„Wir werden nicht aufhören, bis wir eine Karte des menschlichen Gehirns haben“

Fachleute sprechen von einem Meilenstein. Warum ausgerechnet das Gehirn einer Fruchtfliege kartografiert wurde und was das für die Neurowissenschaft bedeutet.


Von Tom Kern

„Das war großartig! Auf einmal war da ein Gehirn, in das ich reinschauen konnte. Ich habe dann immer weiter reingezoomt, bis ich irgendwann die Pakete gesehen habe, mit denen sich Nervenzellen Nachrichten zuschicken.“ So erinnert sich Gerit Linneweber, Neurobiologe an der Freien Universität Berlin, an den Moment, in dem er zum ersten Mal am Computer durch das Gehirn einer Fruchtfliege zoomen konnte.

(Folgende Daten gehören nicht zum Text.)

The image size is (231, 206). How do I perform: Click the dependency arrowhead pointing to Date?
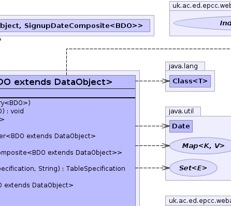166,126
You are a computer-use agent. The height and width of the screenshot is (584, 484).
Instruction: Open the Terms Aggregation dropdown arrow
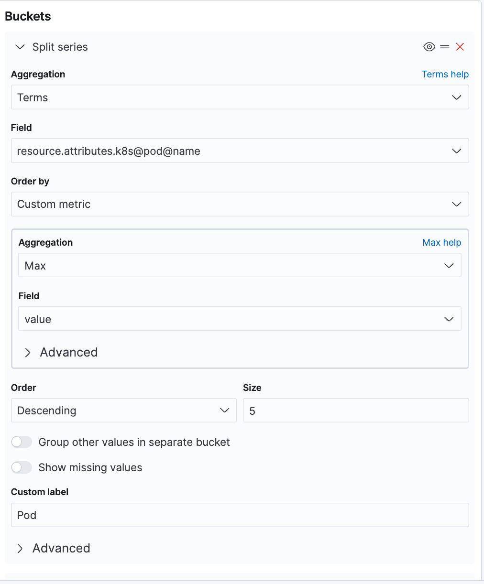457,97
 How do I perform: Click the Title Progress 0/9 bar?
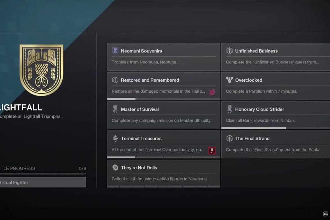pos(43,174)
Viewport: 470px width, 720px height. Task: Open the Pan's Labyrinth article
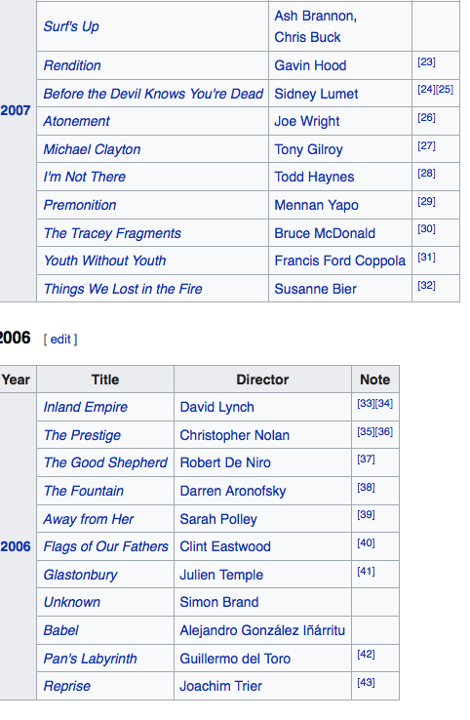(90, 659)
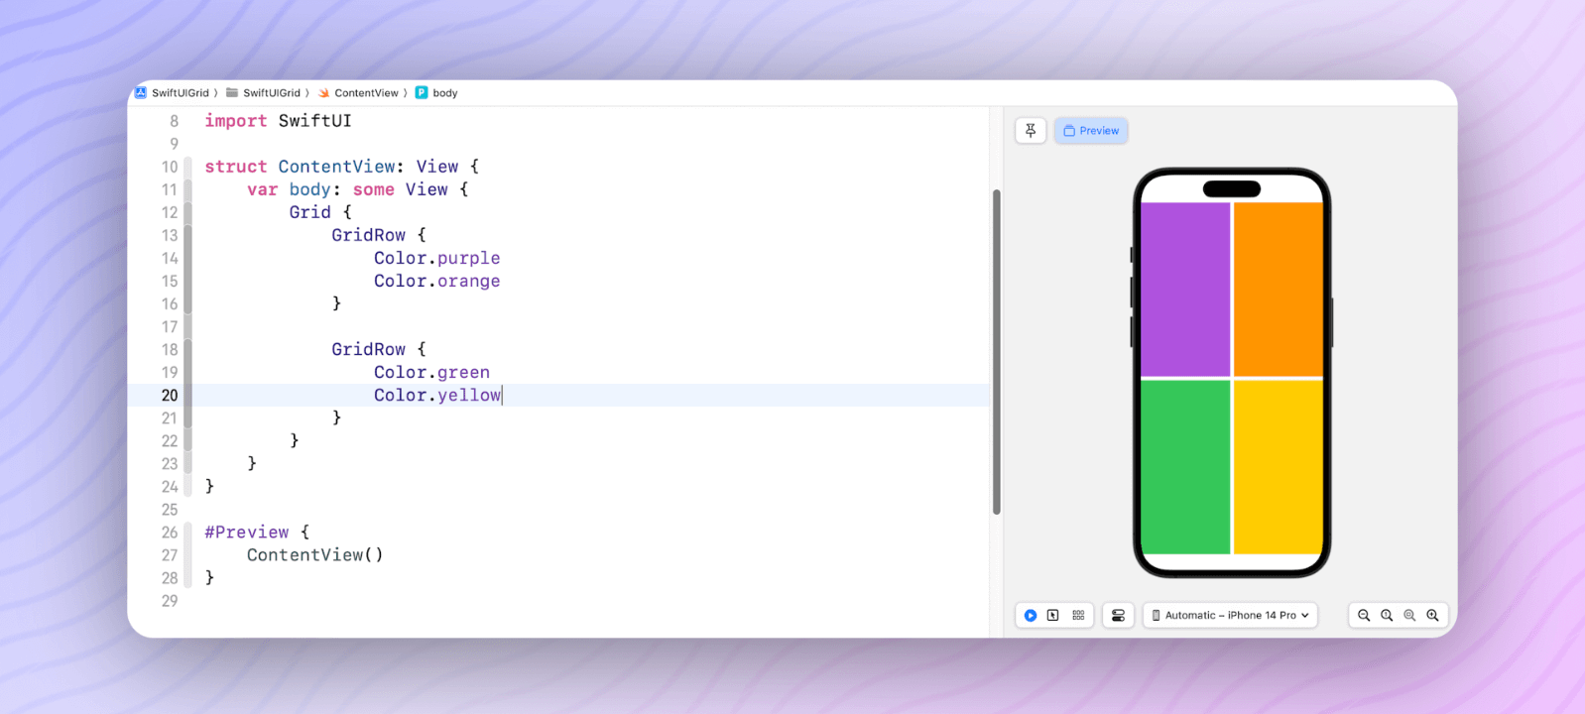
Task: Click the Preview button chip
Action: (1091, 131)
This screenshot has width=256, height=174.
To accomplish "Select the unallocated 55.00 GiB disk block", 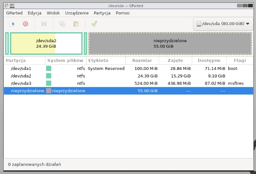I will [x=170, y=43].
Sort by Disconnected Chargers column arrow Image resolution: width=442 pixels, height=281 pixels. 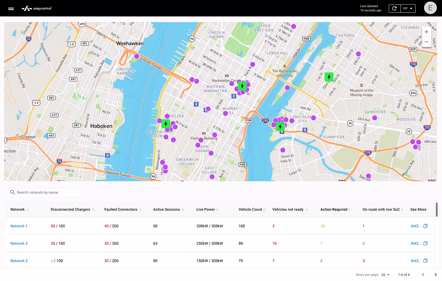coord(94,210)
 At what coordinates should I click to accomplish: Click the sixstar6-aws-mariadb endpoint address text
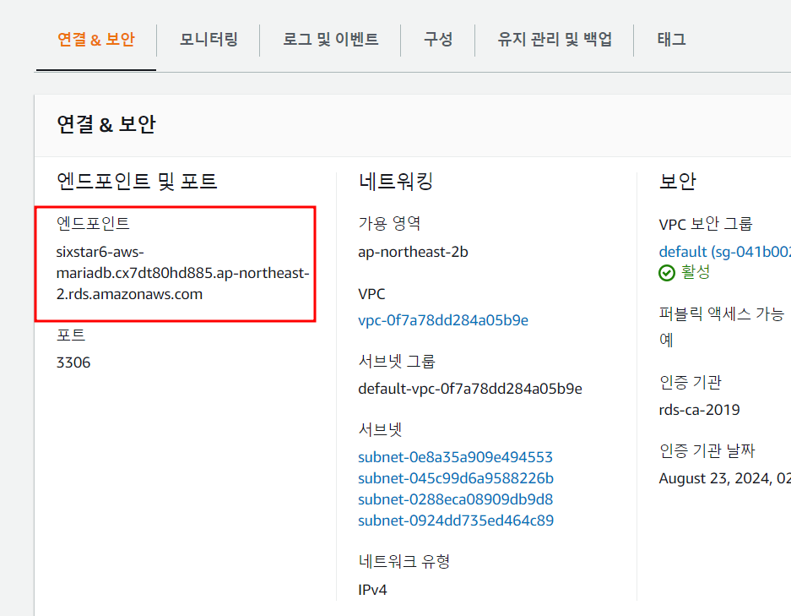click(182, 273)
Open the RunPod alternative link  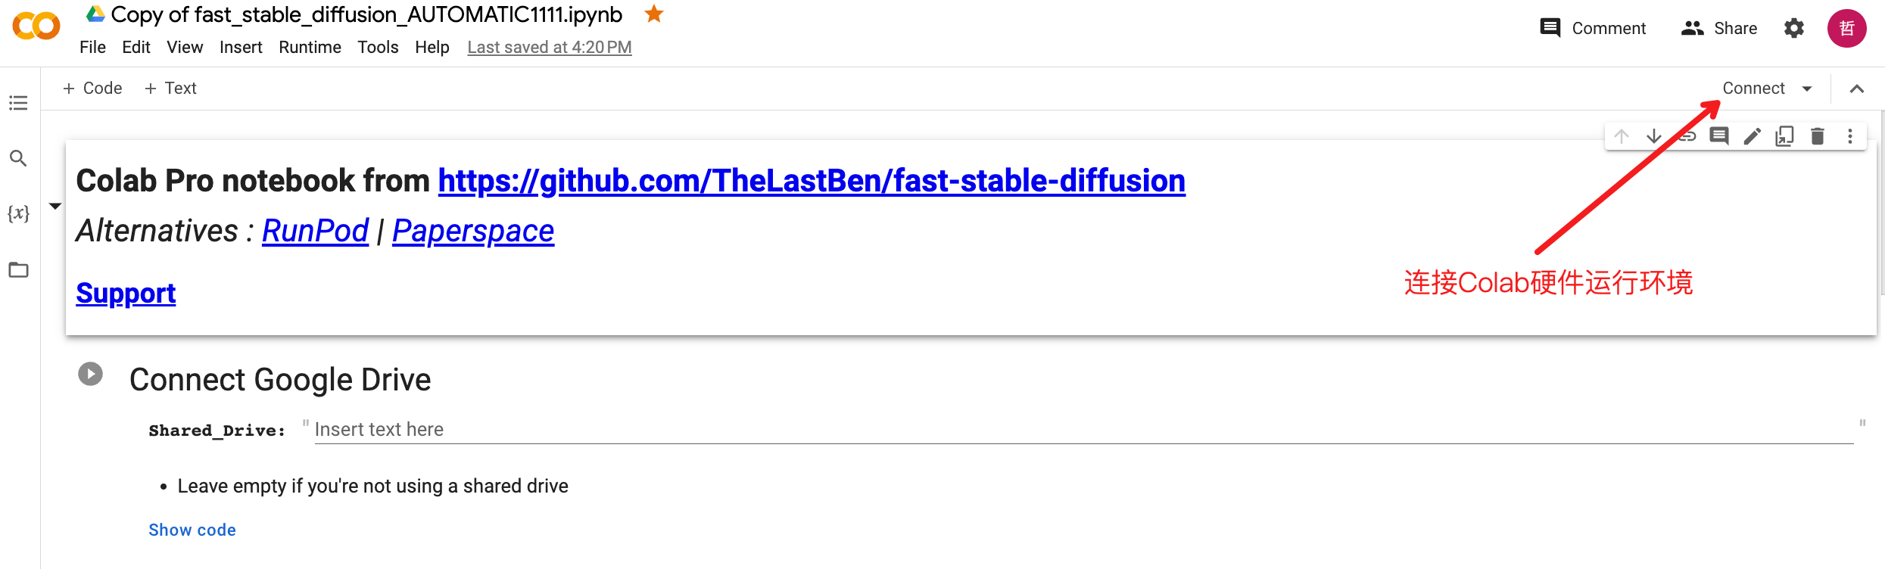click(x=315, y=231)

Das war im Jahr 2018, als im Fachmagazin Cell Bilder aus dem Gehirn einer Fruchtfliege mit bis dahin unerreichter Präzision veröffentlicht worden waren. Das Gehirn einer Fruchtfliege ist zwar nur so groß wie ein Sandkorn und enthält lediglich um die 140 000 Neurone, doch bis dahin gab es kein dermaßen detailliertes Abbild einer solch komplexen Struktur.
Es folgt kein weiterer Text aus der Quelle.